Roles and Responsibilities of Federations
- Follow the [IR] requirements described by Sirtfi, and [OS], [TR] and [PR] as applicable 
- Provide a security contact point (e.g. email@example.com) available to all federation participants, federation operators, other federations and external organisations
- Define communication channels to be used for security incident response by federation participants
- Appoint a Federation Security Incident Response Coordinator when notified about a suspected security incident. This role may be played by a federation participant or external entity, such as a Research Community or e-Infrastructure CSIRT, as appropriate.
- Ensure a unique identifier is assigned for each security incident
- Provide or source technical expertise necessary to assist federation participants (forensics, technical investigation, log analysis, etc.)
The Federation Security Incident Response Coordinator is responsible for following the Incident Response Procedure for Federation.
Federation Security Incident Response Procedure for Federation Security Incident Response Coordinators
1. Assist federation participants in performing appropriate investigation, system analysis and forensics, and strive to understand the cause of the security incident, as well as its full extent. The time and effort needs to be commensurate with the scale of the problem and with the potential damage and risks faced by affected participants.

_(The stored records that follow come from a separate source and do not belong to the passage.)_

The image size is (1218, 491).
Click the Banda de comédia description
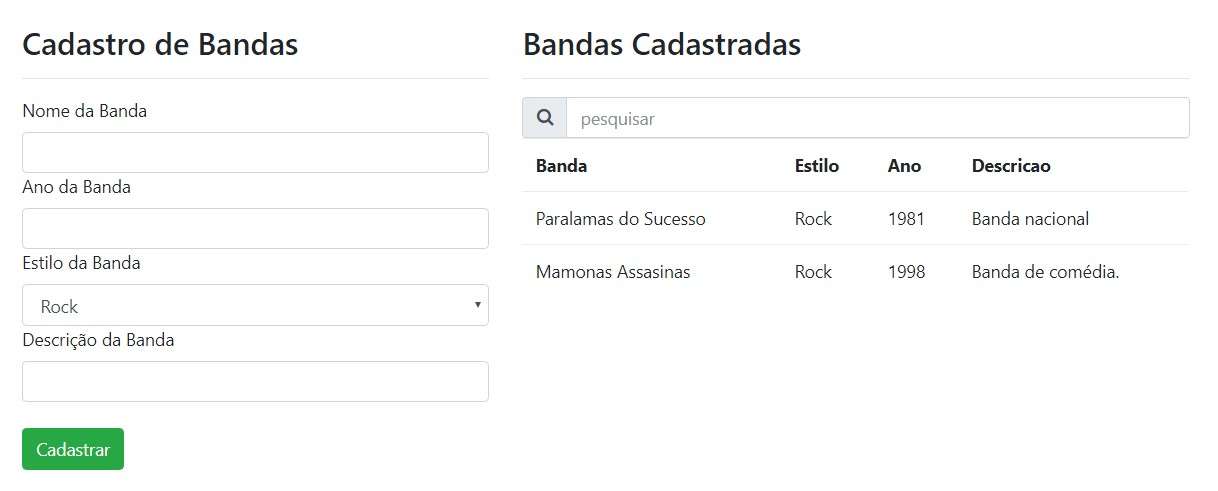tap(1045, 272)
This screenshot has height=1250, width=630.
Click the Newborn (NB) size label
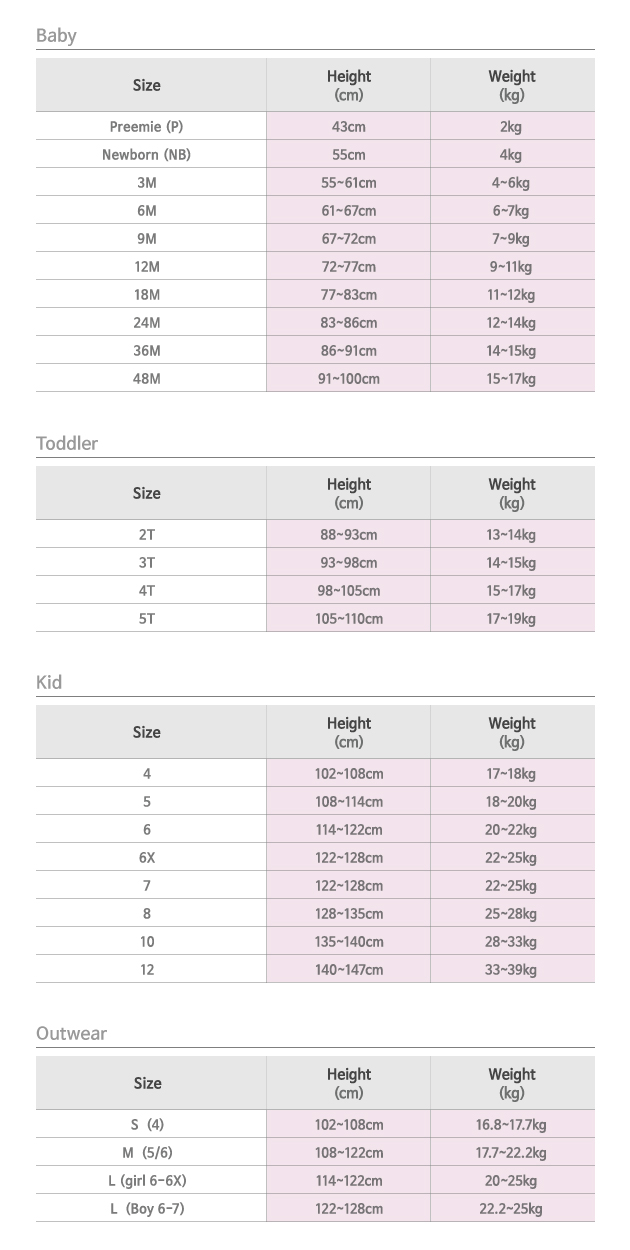coord(146,155)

2. Ensure all affected participants in the federation (and, if applicable, in other federations) are notified
via their security contact with a “heads-up” within one local working day. If other federations are affected, the eduGAIN security contact point must be notified, even if affected participants in all other federations have been contacted directly.

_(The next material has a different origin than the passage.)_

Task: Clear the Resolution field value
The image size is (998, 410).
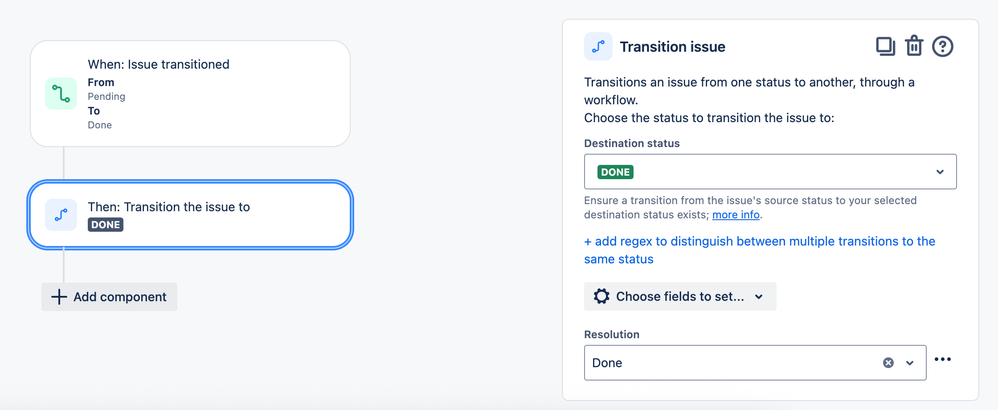Action: (888, 363)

3. Coordinate the security incident resolution process and communication with affected participants until the security incident is resolved.
4. Ensure suspension of service (if applicable) are announced in accordance with federation and interfederation practices.
5. Share additional information as often as necessary to keep all affected participants up-to-date with the status of the security incident and enable them to investigate and take action should new information appear.
6. Assist and advise participants in taking corrective action, or restoring access to service (if applicable) and legitimate user access.
7. Produce and share a report of the incident with all Sirtfi-compliant organisations in all affected federations within one month. This report should be labelled TLP AMBER  or higher.
8. Update documentation and procedures as necessary.